The good news is that the outlook for patients suffering from major forms of cancer has got much better. On an age standardised basis, fewer than half of patients with rectal cancer in the UK lived more than five years in 1995. By 2014, more than 60% did.

And we should take the bad news with a pinch of salt because comparing cancer survival across countries is so inherently difficult. There is a risk that some countries look as though their patients are more likely to live extra years just because they have started counting sooner.

But this isn’t an isolated finding: the UK performs consistently poorly in international studies, suggesting there is something very real to worry about. The gaps are not small: if people in the UK survived at the same rate as those in Austria or Canada, 20 in every 100 people with lung cancer would live for five years, instead of 13 in every 100. For some cancers, the international gap doesn’t even appear to be closing.

So why aren’t patients in the UK living as long, and what can we do about it ?

Attention often falls on the expensive and dramatic aspects of cancer treatment: proton beam machines and breakthrough medicines. Other explanations focus on the state-funded nature of the NHS – ignoring the fact that many of the better-performing countries use the same model.

Experts who have studied possible reasons for worse performance in the UK have concluded that it may have more to do with subtle everyday behaviours of doctors and patients that influence how fast diagnoses can be made. Studies have found British patients are more likely to be reluctant to come forward with symptoms than in countries that largely have better cancer survival rates.

Compared to people in Scandinavian countries, Australia and Canada, they were most likely to worry about wasting their doctor’s time. British GPs are also less likely to refer people to hospitals for further tests – and this is statistically linked to worse survival rates.

You can always blame the alleged culture of the “stiff upper lip”. But it is also not difficult to see why the NHS might incentivise doctors and patients to be constantly mindful of scarce resources. The NHS has fewer of nearly all types of staff than its counterparts overseas, relative to the number of patients. It also seems to have far fewer scanners than comparable countries we looked at in western Europe, the Anglosphere and the G7 – around seven MRI machines per million people, compared to an average of almost 20. It has a low number of hospital beds as well.

The recent NHS long-term plan includes a battery of measures to improve cancer survival. It emphasises earlier diagnosis, and specifically aims to “lower the threshold of referral” so that symptoms are investigated more readily. A review of screening is monitoring how well current programmes work and what the future should be. These are in line with where the problems appear to be.

But we should also reflect on the deeper reasons we ended up here. The NHS has often suffered from short-termism, with low levels of investment compared to its peers. Last year Theresa May announced an extra £20.5bn for the day-to-day running of the service. But there was nothing extra for the budget that funds investment and equipment, which has been raided repeatedly in recent years.

Although the government has since pledged to put more money in, we at the Nuffield Trust have warned that much of this is just allowing trusts to spend money they already have – which they need for repairs after years of austerity, leaving little to spend on new projects.

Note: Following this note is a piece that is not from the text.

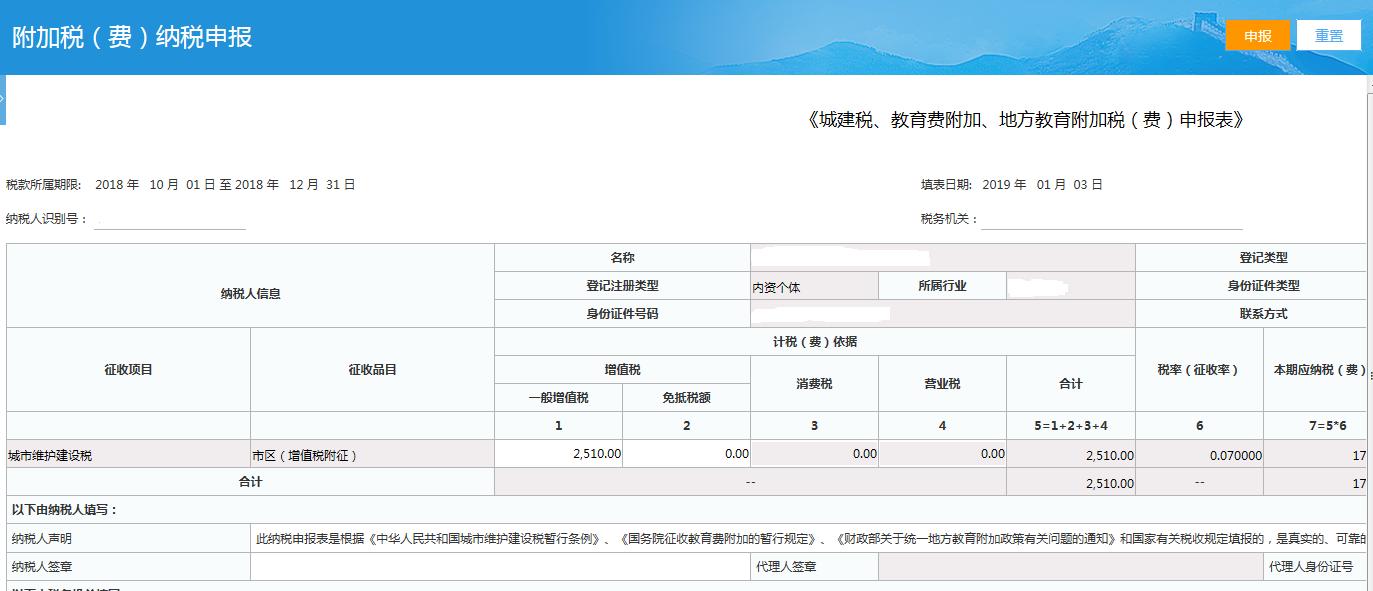This screenshot has width=1373, height=591.
Task: Click the 免抵税额 exempted tax cell
Action: coord(687,454)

The budget for staff training has also suffered, and seen only partial relief, despite spiralling shortages of both nurses and the radiographers who scan people for cancer.

Politicians in the UK tend to talk a great deal about NHS waiting times – which actually seem to be fairly average compared to other countries. Our performance in keeping people alive, which has some serious shortcomings, often takes second place.

This week’s study shows rapid improvements in cancer care are possible, and the NHS is capable of making them. But we need to take a long, hard look at our priorities if we want to improve quickly enough to close the gap with other countries, and give British cancer patients a chance as good as any.